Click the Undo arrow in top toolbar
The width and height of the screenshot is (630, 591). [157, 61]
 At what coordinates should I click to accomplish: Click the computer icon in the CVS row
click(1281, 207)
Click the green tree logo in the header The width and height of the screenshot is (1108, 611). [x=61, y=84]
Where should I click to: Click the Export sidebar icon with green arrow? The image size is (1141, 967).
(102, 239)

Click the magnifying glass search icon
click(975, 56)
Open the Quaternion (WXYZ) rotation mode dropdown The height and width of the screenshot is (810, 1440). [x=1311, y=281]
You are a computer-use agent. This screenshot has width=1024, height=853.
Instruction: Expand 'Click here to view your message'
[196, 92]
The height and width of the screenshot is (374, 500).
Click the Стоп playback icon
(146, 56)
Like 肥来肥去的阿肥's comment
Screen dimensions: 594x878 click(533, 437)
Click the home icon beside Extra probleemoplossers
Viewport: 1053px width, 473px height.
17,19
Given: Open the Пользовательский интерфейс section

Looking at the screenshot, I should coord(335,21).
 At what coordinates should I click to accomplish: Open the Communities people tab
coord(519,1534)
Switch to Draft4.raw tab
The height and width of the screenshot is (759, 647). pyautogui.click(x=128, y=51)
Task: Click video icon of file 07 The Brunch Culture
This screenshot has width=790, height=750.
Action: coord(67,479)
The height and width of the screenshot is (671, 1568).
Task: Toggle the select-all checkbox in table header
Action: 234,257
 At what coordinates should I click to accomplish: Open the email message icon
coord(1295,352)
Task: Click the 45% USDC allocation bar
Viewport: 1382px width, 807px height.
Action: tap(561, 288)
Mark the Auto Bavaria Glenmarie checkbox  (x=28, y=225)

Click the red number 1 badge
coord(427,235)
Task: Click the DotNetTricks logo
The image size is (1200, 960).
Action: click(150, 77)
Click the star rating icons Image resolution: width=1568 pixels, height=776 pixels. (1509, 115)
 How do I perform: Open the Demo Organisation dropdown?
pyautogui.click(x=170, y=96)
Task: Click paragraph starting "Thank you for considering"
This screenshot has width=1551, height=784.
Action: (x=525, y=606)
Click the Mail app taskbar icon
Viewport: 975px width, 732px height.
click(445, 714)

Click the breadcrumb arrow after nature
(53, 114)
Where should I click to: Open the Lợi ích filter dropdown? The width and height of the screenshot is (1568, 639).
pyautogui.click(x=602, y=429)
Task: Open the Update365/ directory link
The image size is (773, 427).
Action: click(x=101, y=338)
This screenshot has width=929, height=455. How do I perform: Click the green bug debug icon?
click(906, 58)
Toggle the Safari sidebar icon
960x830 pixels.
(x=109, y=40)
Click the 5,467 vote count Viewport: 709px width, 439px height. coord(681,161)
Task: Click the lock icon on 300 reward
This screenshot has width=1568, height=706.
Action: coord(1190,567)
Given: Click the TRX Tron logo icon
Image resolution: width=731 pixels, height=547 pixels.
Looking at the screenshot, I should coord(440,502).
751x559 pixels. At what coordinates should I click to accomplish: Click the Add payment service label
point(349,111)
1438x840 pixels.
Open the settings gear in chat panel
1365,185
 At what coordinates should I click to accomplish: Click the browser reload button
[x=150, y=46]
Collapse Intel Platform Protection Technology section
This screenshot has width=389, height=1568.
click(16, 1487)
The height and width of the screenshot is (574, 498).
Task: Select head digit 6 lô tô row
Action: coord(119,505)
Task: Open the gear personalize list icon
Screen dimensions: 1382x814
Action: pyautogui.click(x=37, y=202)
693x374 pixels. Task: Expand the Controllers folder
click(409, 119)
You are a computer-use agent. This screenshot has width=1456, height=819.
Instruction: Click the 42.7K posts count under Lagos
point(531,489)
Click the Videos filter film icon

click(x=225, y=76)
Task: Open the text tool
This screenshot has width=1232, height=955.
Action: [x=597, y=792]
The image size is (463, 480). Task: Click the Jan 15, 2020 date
--------
## AIM OF THE TASK
Reply with every line of the listing that has the string "logo".

## SOLUTION
Click the green tree logo in the header The width and height of the screenshot is (1108, 611). [x=61, y=84]
Task: Click the DotNetTricks logo
Given: Click the TRX Tron logo icon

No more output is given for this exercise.